There are two types of wedges: rising wedges and falling wedges.

Falling wedges are considered bullish Forex chart pattern formations. When found in a downwards trend the falling wedge suggests a reversal of the trend. When found in an upwards trend the falling wedge suggests a continuation of the upwards trend. The falling wedge is formed by a series of lower highs and lower lows. Notice that both the support and resistance levels of the wedge are slanted downwards, this is what sets this pattern apart from a triangle chart pattern. Prices within the falling wedge will continue to tighten until the resistance line is finally penetrated and the breakout upwards begins.

Rising wedges, the opposite of falling wedges, are considered bearish patterns and are represented by a series of continued higher highs and higher lows which are narrowing or consolidating. The rising wedge suggests that though the buyers are reaching new highs, these highs a progressively tighter and tighter. These progressively tighter highs indicate that the upwards trend is losing steam. A rising wedge found in an upwards trend would suggest a trend reversal and a rising wedge found in a downwards trend would suggest a short rally from the buyers, but ultimately a continuation of the downwards trend.

Flags & Pennants

Flags and pennants are perhaps the most common of continuation chart patterns. Spotting a flag or a pennant usually begins with noticing the flag pole, or the trend line. Flags and pennants typically form after a substantial trend up or down as an indication that the price is consolidating or being tested before continuing in the initial direction of the trend. Often the consolidation period (the flag or pennant) is slanted in a direction opposite of the initial trend, this demonstrates the Forex market's hesitation to continue upwards or downwards, but ultimately it is nothing more than a hesitation and an indication that the initial trend is continuing.

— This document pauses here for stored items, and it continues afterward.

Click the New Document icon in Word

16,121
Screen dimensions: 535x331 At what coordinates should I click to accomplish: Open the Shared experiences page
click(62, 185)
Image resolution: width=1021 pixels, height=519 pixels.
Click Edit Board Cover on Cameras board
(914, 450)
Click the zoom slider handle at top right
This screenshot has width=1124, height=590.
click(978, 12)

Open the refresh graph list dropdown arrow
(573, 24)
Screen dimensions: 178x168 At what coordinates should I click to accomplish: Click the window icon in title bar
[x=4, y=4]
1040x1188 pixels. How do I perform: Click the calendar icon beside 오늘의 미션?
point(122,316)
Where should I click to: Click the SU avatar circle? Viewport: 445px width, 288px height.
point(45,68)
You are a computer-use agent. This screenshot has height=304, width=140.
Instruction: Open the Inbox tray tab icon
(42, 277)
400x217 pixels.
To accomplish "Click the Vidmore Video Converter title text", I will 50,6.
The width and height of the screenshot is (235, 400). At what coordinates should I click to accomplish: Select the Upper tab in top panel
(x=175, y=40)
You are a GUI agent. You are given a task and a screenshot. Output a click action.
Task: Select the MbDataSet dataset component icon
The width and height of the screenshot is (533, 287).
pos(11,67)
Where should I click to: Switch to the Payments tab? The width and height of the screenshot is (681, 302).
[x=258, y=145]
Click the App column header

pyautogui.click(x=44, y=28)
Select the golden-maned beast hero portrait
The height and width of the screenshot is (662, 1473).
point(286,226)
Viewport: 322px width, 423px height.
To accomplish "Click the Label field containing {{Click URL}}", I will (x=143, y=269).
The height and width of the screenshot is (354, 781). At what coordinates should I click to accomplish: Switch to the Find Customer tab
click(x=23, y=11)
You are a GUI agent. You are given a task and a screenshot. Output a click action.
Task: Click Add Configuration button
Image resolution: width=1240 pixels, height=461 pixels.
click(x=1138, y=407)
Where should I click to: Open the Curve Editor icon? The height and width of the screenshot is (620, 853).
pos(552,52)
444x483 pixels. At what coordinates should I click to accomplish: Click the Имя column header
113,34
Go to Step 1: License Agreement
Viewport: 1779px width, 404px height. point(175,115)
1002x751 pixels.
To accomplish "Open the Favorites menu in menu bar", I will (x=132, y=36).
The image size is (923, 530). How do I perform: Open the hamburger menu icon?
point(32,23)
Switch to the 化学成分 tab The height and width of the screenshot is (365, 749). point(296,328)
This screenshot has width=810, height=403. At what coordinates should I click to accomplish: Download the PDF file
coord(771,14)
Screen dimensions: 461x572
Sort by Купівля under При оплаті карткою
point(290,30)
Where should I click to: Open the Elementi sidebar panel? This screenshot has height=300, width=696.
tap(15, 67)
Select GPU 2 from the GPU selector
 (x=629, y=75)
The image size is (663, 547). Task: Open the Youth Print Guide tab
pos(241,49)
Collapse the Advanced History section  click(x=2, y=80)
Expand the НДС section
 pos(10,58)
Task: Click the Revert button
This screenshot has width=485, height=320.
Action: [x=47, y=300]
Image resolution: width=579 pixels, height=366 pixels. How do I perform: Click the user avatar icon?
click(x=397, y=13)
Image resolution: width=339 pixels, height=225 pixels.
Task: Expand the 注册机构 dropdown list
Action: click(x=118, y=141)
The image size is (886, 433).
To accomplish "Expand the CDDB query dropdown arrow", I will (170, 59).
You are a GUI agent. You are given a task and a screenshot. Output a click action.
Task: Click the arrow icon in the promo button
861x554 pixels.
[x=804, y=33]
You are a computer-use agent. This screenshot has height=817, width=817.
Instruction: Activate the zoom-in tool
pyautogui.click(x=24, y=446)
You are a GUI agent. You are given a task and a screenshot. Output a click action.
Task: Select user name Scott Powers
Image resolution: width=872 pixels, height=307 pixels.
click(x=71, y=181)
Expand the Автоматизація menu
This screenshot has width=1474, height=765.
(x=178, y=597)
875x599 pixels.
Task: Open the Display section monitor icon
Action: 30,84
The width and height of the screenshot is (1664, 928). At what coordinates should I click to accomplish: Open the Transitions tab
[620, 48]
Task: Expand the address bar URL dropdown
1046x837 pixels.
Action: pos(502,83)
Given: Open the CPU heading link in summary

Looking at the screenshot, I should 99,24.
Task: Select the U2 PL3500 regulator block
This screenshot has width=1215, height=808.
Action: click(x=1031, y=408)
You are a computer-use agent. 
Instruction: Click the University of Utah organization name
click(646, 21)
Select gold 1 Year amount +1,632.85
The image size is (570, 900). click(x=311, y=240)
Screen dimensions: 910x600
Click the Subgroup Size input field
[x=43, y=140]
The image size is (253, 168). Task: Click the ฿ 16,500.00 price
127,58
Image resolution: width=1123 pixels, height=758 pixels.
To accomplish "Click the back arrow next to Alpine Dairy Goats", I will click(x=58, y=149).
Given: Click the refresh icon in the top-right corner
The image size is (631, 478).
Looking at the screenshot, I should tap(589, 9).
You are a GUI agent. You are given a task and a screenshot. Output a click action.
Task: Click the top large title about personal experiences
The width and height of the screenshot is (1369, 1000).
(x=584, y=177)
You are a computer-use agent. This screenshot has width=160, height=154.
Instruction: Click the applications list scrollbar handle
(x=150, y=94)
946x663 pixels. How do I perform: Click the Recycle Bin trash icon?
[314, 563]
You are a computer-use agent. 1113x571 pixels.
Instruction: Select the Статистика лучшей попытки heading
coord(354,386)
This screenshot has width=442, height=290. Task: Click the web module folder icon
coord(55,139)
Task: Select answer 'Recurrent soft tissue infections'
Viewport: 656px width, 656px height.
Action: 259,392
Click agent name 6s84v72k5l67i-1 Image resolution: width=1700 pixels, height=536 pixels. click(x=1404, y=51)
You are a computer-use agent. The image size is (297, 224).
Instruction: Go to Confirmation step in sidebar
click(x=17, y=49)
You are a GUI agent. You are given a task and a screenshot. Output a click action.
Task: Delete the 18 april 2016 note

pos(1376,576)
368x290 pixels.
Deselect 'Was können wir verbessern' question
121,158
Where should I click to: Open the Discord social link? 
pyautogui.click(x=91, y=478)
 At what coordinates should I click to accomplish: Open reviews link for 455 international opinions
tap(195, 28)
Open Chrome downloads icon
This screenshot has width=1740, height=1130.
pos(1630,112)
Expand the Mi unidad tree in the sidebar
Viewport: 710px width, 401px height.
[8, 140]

Though both flags and pennants indicate a continuation of the current trend, there is a distinct visual difference between the two. The flag is usually represented by a more rectangular consolidation period, meaning both support and resistance levels will be about an equal distance from one another. A pennant on the other hand will be represented by support and resistance levels that are moving towards one another in the shape of an asymmetrical triangle. Both the flag and the pennant are always spotted at the end of the flag pole, or at the end of a sharp directional trend.

Head & Shoulders / Reverse Head & Shoulders

Head and shoulders are usually found after a long trend either up or down. . Consisting of three peaks, one of which (the head) is centered and higher than the two lower and relatively equal peaks (the shoulders). Head and Shoulders is perhaps the most well known reversal patterns. Formed after a long upwards trend the left shoulder begins to form while still in the upwards trend. Essentially the left shoulder forms as prices rally up and quickly thereafter retrace, typically the upwards trend line, or resistance level will not be broken as this happens. Notice that when the left shoulder is seen alone, it can also be viewed as a forming flag. As the left shoulder completes, prices again rally, this time to a new high which will become the head of the chart pattern. After the high peak or head of the pattern is formed and prices have retraced back down, again prices will rally to near the same level as the left shoulder to form the right shoulder.

Essentially, within an upwards trend prices have attempted to rally three times and each rally has seen limited success, or in other words has been rejected by the sellers. Once the right shoulder breaks through the support line equal with the right shoulder (the neck line), the reversal of the trend has officially begun. Buyers have tried to continue the upwards trend, and three times have lost their battle to the sellers.

Reverse head and shoulders represent essentially the same situation as normal head and shoulders, but of course are found in long term downwards trends as opposed to long term upwards trends. Instead of the head and shoulders represented by new peak highs they are represented by new peak lows. The reverse head and shoulders tips the trader that the downwards trend is losing steam as three new lows have been tested and each time bested by the buyers in the market.